À l’intérieur de la notion de réécriture différée, Marie-Christine Vinson et Jean-Marie Privat (2000) repèrent une diversité de situations pédagogiques qui varient en fonction de critères liés au contexte, aux acteurs, aux supports, aux types de discours investis par la réécriture. Les auteurs estiment intéressant de confronter les élèves à des productions qui privilégient ou exhibent l’exercice de la réécriture, à travers l’examen de dossiers génétiques ou de façon plus inédite à travers un projet de transposition d’un entretien oral comme en proposent les récits ethnosociologiques.

À cette « réécriture observée », s’ajoutent « la réécriture différée » qui consiste à reprendre une écriture d’une année antérieure et à mesurer les progrès après un apprentissage de la réécriture ; « la réécriture partagée », c'est-à-dire « la réécriture par

chacun d’un même fragment de texte pour éprouver par comparaison la possibilité des différentes solutions scripturales » ; « la réécriture multipliée » qui désigne un principe

de production de plusieurs variantes à partir d’un même état originel en faisant varier, par exemple, les enjeux pragmatiques ; « la réécriture différenciée » qui consiste à passer d’un type de texte à un autre en changeant « la fonction communicationnelle » de l’écrit. Les auteurs achèvent la liste de leurs propositions en évoquant un autre type de travail

ambitieux et certainement formateur : celui de la « désécriture délibérée », allusion faite au commentaire de Flaubert qui confie dans sa correspondance : « Puis il faudra récrire

le tout car c’est un peu gâché comme style. Plusieurs passages auront besoin d’être reécrits, et d’autres désécrits » (cité par Privat et Vinson, 2000, p. 230). Il convient alors

de proposer, selon J.-M. Privat et M.-C. Vinson,

« des textes d’auteurs dont les caractéristiques stylistiques sont extrêmement marquées. Ainsi, un texte au lyrisme exacerbé (une page romantique par exemple) se verra délibérément dépouillé de ces marques de subjectivité pour obtenir un écrit plus neutre (…) ; une prose naturaliste sera désécrite pour aboutir à un récit qui gomme la violente expressivité des corps. » (ibid. pp. 230-231).

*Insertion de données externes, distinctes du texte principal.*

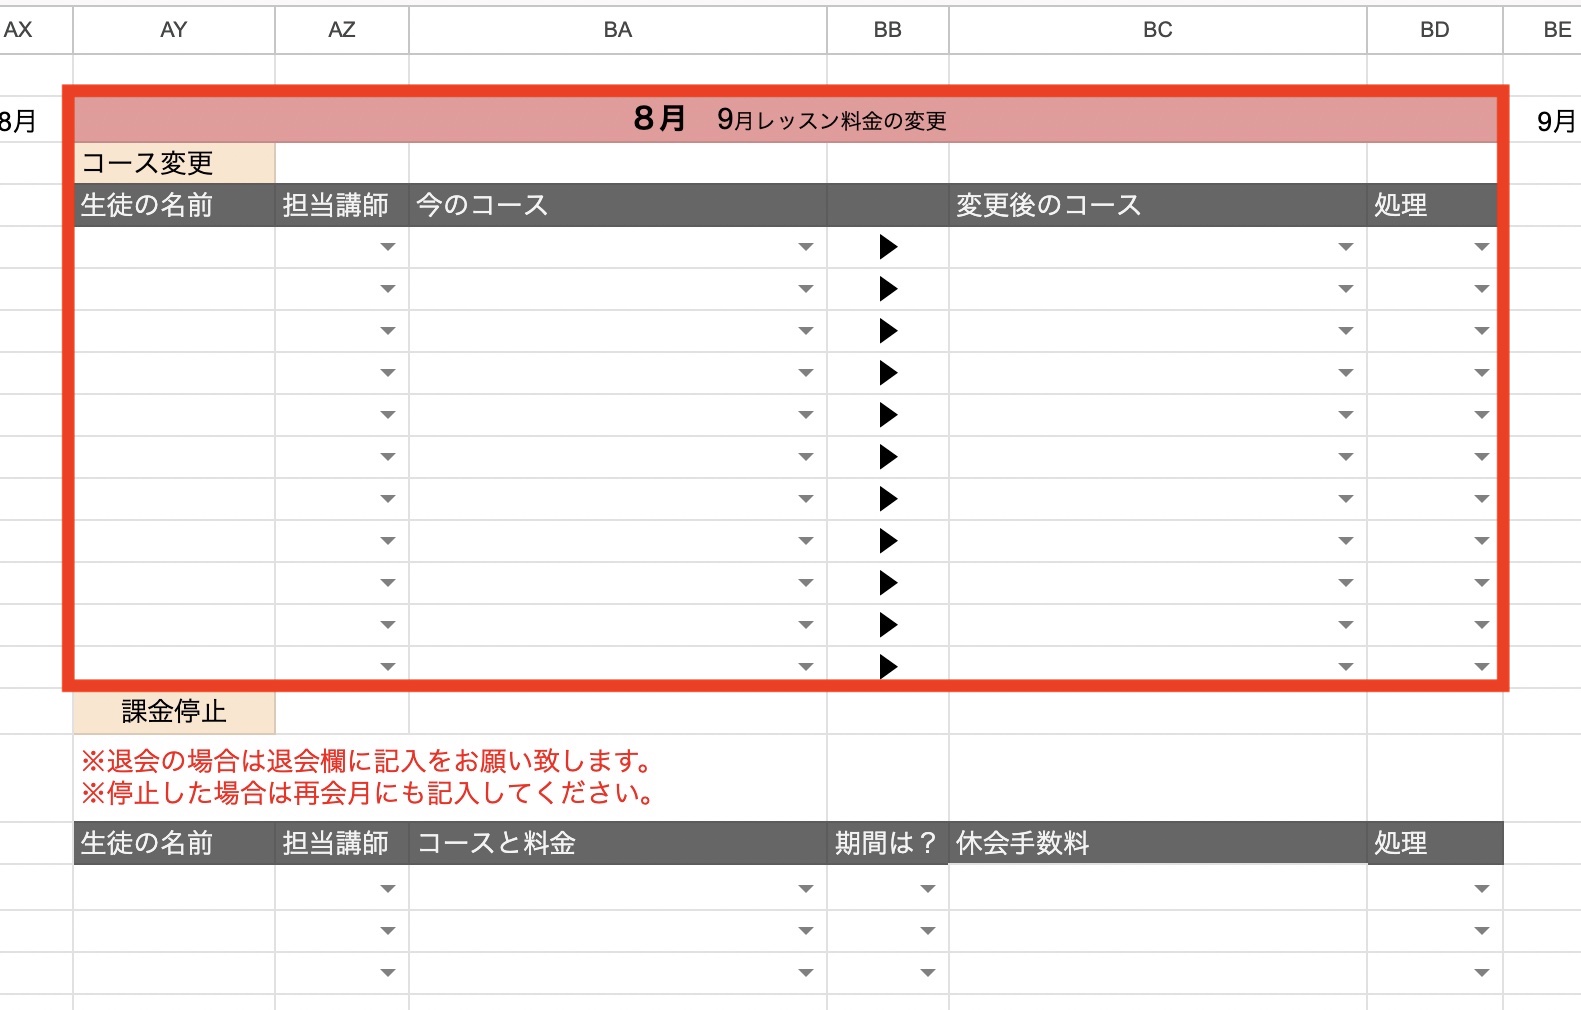
Task: Click the 課金停止 label cell
Action: pos(174,711)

Sans doute, une telle consigne suppose que « l’institution scolaire du scripteur l’aide à se

départir des mythes de l’immaculée conception rédactionnelle » (ibid., p. 231). Mais cela

exige aussi des compétences élevées de lecture pour que soit menée à bien une investigation du texte qui discrimine les tours stylistiques d’un auteur avant d’engager une opération de « désécriture ».